Records for pointing to text and elements
——

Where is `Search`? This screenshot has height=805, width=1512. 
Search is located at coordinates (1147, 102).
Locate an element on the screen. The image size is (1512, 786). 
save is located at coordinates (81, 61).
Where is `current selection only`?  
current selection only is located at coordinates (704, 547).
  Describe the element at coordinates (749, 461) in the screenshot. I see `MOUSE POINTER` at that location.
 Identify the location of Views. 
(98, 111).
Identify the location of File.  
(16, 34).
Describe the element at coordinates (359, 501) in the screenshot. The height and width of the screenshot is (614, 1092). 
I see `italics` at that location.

——

Task prompt>
Copy out every record above word for word, with no change to any coordinate, name, or punctuation mark.

Response for this exercise>
Where is `Search`? This screenshot has height=805, width=1512. 
Search is located at coordinates (1147, 102).
Locate an element on the screen. The image size is (1512, 786). 
save is located at coordinates (81, 61).
Where is `current selection only`?  
current selection only is located at coordinates (704, 547).
  Describe the element at coordinates (749, 461) in the screenshot. I see `MOUSE POINTER` at that location.
 Identify the location of Views. 
(98, 111).
Identify the location of File.  
(16, 34).
Describe the element at coordinates (359, 501) in the screenshot. The height and width of the screenshot is (614, 1092). 
I see `italics` at that location.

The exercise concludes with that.